* Text provided
+ + +

# Will this rain EVER stop!!



## Jensen (Apr 23, 2013)

I miss the days when I could go on a walk and not return with a mud monster!! I have taken to running past puddles like a weirdo to distract him from going in them! My floors are covered in paw prints, my car is trashed and stinks of wet dog! Roll on spring (minus the April showers!)


----------



## Nellies mum (May 12, 2013)

I totally agree. A game of ball in the park now results in showering, drying and combing 2 dogs every single day! Just one day of sunshine would be nice right now


----------



## RuthMill (Jun 30, 2012)

I feel the same! If the surges have stopped at the weekend I might brave the beach with my two. At least at the beach you're meant to get wet.


----------



## Jensen (Apr 23, 2013)

And no mud at the beach!! 

It has to get better soon.....surely!!


----------



## Marzi (Sep 17, 2012)

We're walking at t beach a lot, the downside is all the mangled crabs, rotting fish heads, dead seabirds and general rubbish that has been washed up. Spend a lot of the walk yelling 'don't eat that', 'drop it' and 'don't you dare roll in that!' 
Easier to wash as equafleece than a dog


----------



## Jensen (Apr 23, 2013)

That sounds grim - all good training though!


----------



## RuthMill (Jun 30, 2012)

Yes.. The dead things and garbage is a problem


----------



## Jensen (Apr 23, 2013)

oops double posted somehow!


----------



## flowerchild (Mar 21, 2012)

I understand you've had awful weather, and terrible flooding, hope the sun comes out, soon.

+ + +

* Recorded data
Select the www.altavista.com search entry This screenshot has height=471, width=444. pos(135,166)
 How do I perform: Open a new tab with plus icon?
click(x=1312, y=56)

+ + +

In the forum thread about the rain, which things does one poster say have washed up on the beach? List every one. Rely only on the forum thread about the rain, not on the material.

* Answer to this problem
- Mangled crabs
- Rotting fish heads
- Dead seabirds
- General rubbish